A partir de tal narrativa, Freud interpreta que o animal totêmico é um substituto
do pai. Sendo o totem um substituto da figura do pai, as duas principais restrições do
totemismo – não matar o totem e não ter relações com as mulheres de um mesmo clã –
coincidem com os dois crimes do Édipo: assassinar o pai e dormir com a mãe. O
sentimento de culpa compartilhado pelos irmãos, advindos do sentimento de
ambivalência que tinham em relação ao pai, seria o fator fundamental na constituição da
cultura que se deu ao redor desse acontecimento.
É a partir desse lugar deixado pelo pai, portanto, que a cultura se institui. É deste
lugar vazio também que o pai morto readquire sua potência. Primeiramente, isso se
reflete sob a forma do animal totêmico do clã, depois na figura dos heróis, deuses e
demônios, e posteriormente na imagem do Deus-Pai do monoteísmo judaico-cristão.
Para Freud, todas as religiões posteriores ao totemismo serão tentativas falhas de lidar
com esse sentimento ambivalente em relação ao pai.
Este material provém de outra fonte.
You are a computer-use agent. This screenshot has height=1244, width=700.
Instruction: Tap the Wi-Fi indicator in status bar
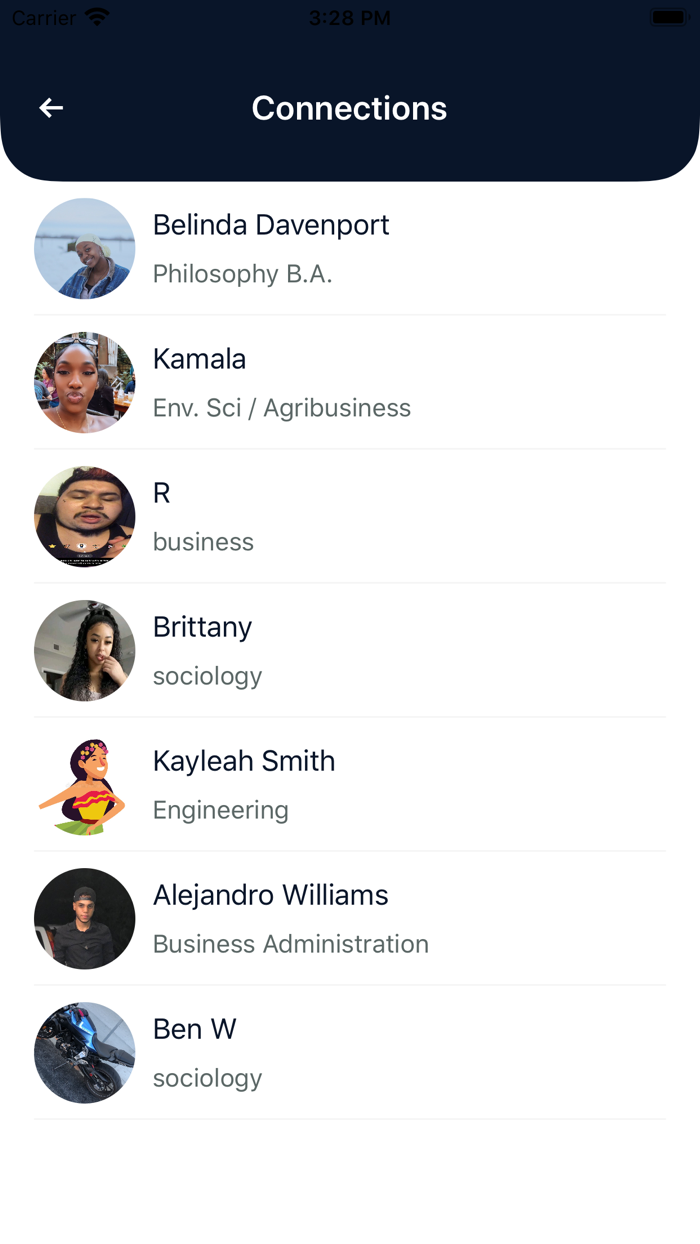point(96,16)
Dessas conclusões tiramos pontos retomados por Freud em textos posteriores e
já expressos em forma embrionária em Atos obsessivos e práticas religiosas. A analogia
feita com a neurose implica nas renúncias pulsionais necessárias para a constituição da
cultura. Do mesmo modo, o compartilhamento da culpa, inicialmente na figura do
assassinato do pai primevo, mantém-se presente nas formas atuais de expressão
religiosa e na relação entre desejo e proibição existente na cultura.